Pallace disagreed. “It’s possible, not optimal. I’d like to play Emily once or twice, only if you had a UTI or something, but other than that I pray for your health.” She was looking back at the shore. “Do you know who that is?”

Mother Gibbs was gone and in her place a man now stood at the edge of the water, waving his arms over his head. “Peedee,” he called. “Peedee!”

I looked over my shoulder to see who he was looking at—-Duke on the swim platform was wet and shining like a god. There should have been a golden trident in his hand, a crown of seaweed and starfish in his hair. He waved his arms wildly in return then dove into the lake. It was straight out of a movie, the elegance of his dive and then his swimming, clean and fast, none of the splashing around he’d been doing before.

“Must be his dealer,” Pallace said. “We should go in anyway.”

Off she went, but for a moment I stayed behind treading water, watching all the actors and dancers as they swam to shore. Lee folded up his towel and walked away. I wondered if anyone had ever prayed for my health before. My grandmother, probably. She would have done that for me.

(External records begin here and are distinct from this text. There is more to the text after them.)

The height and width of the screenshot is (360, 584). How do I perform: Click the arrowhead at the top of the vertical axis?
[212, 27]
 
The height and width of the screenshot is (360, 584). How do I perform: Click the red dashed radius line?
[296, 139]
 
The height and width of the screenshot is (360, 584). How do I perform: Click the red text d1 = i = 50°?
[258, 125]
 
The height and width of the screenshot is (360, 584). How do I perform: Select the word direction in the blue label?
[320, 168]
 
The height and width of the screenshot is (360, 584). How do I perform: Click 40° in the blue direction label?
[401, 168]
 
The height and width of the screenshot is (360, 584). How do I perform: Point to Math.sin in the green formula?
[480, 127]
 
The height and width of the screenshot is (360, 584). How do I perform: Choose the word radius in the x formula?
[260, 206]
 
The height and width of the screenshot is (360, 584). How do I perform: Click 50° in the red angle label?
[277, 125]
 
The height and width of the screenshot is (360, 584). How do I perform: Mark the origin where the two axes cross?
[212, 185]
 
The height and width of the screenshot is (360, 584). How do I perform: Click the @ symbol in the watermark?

“It’s Saint Sebastian, isn’t it?” Emily says. She is Emily again, fully restored, taking cherries down at twice the clip of the rest of us.

I nod. “He used to drive up when he had days off.”

Maisie looks at Emily. “How could you possibly know who it was?”

“I like reading interviews, that’s all. Sebastian was always there. Don’t you remember when Duke won his Oscar? The first word out of his mouth was Sebastian.”

None of us remember that, but I’m more than a decade into convincing myself that Emily’s attention to the details of Duke’s life isn’t something to be alarmed about.

“So even if you know he was close to his brother, how do you know that his brother’s come to Tom Lake?” Maisie asks, pushing. “Break’s over, time to get back to work. Why don’t you just think it’s Gene the A.D. calling him in?”

Emily sighs and I worry that Maisie’s going to set her off. “Sebastian was the only one who called him Peedee. Peter Duke. And Duke was the only one who called him Saint Sebastian.”

“The first part is right,” I say. “But pretty much everyone who knew Sebastian called him Saint Sebastian.”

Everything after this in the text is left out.